Doors open at 5:30 each Monday evening, and the first bingo card isn’t called until 7 p.m., so there’s plenty of time for schmoozing, as well as eating a little. The price of admission and cards includes a supper featuring kosher hot dogs, plus chips, coffee and desserts.
This past Monday, even on a raw, blustery evening with many snowbirds yet to return for the season, over 120 players lined the tables at the temple, with the partitions opened up to utilize the whole space. In season, crowds of up to 300 are common, said co-chair Sue Baum.
The room was filled with a buzz of conversation as people caught up with old friends and greeted new ones, but when the games began, the sound was cut off as if by a knife, and the bingo players got down to the serious business of filling out their cards.
Joe Lenhardt said he has been a regular here for ten years.
“Our neighbors introduced my wife and me to bingo here. The neighbors died, my wife died, and I’m still coming,” he said. Two weeks ago, at the first game of the season, he won a Bonanza game, and pocketed $150, and won last week as well, but was still waiting for a winning card tonight.
Kathy Hanson and Marilyn Heling were visiting from Sheboygan, Wisconsin, and admitted to being a couple of bingo sharks.
“I’m just playing six cards tonight, but lots of times I play nine,” said Hanson. “I’m really here for the social life.” Wherever they travel, she said, they search out a local bingo game.
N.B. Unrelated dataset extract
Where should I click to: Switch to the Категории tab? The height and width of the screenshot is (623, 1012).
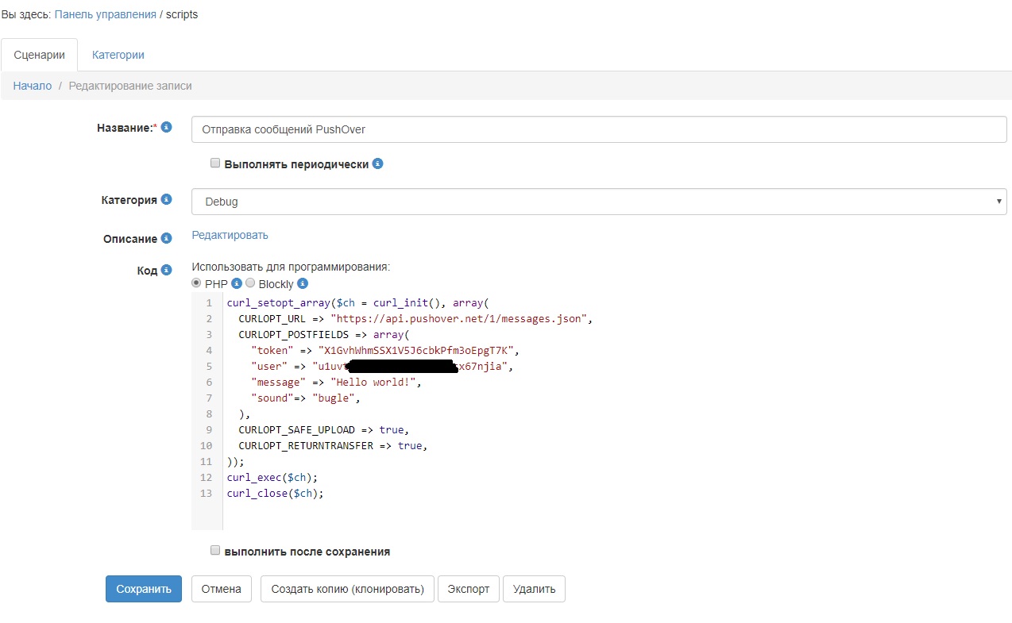point(118,55)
“Don’t let her kid you,” interjected Heling. “She’s a serious player. She has nine daubers at home.” The daubers are used to mark numbers on each player’s cards as the caller reads them off the balls that, lotto-style, are randomly spit out by the pro-level Bingo King machine, and displayed on two electronic boards set up along the walls.
With about 20 volunteers, and more as the crowds swell, the games are well monitored and smooth running. The callers, also volunteers, rotate through the evening, along with their assistants, who, a la Vanna White, put the numbers up on the board, but don’t have a speaking role.
Ivan Slavich, a Vietnam vet who retired as a colonel, is the chief caller, and took the first shift, assisted by Estie Karpman. Next up was Bert Thompson, a former JCMI congregation president, with assistance from Joan Thompson, who, as his wife, is no doubt used to the teamwork.
The winning bingo players vary from Monday to Monday, but the consistent winner is the temple, said volunteer Harvey Brennan.
“Oh yeah, it definitely helps out” with the JCMI’s expenses, he said, noting this year is “lucky 13” for bingo at the synagogue. “This keeps us going.” Players pay either $15 or $22 for their game packs, which include their supper. Sodas are available for $1, and daubers go for $1.75 each.
The games got harder and faster as the evening wore on, with players rapidly scanning multiple cards, each with 24 numbers and a free square in the middle. Sitting next to each other, Mary Lee Andrewjewski and and Lori Merenda each won a $50 game.
By the time a reporter left, “sharks” Hanson and Heling had yet to finish in the money, although Heling ruefully showed a card for the big Bonanza Coverall game lacking only one number. The games went on, as they will each Monday evening through the first week of May, 2012.
“That is a good bingo,” called out Slavich, after double-checking the numbers. “That game is over.” And on to the next.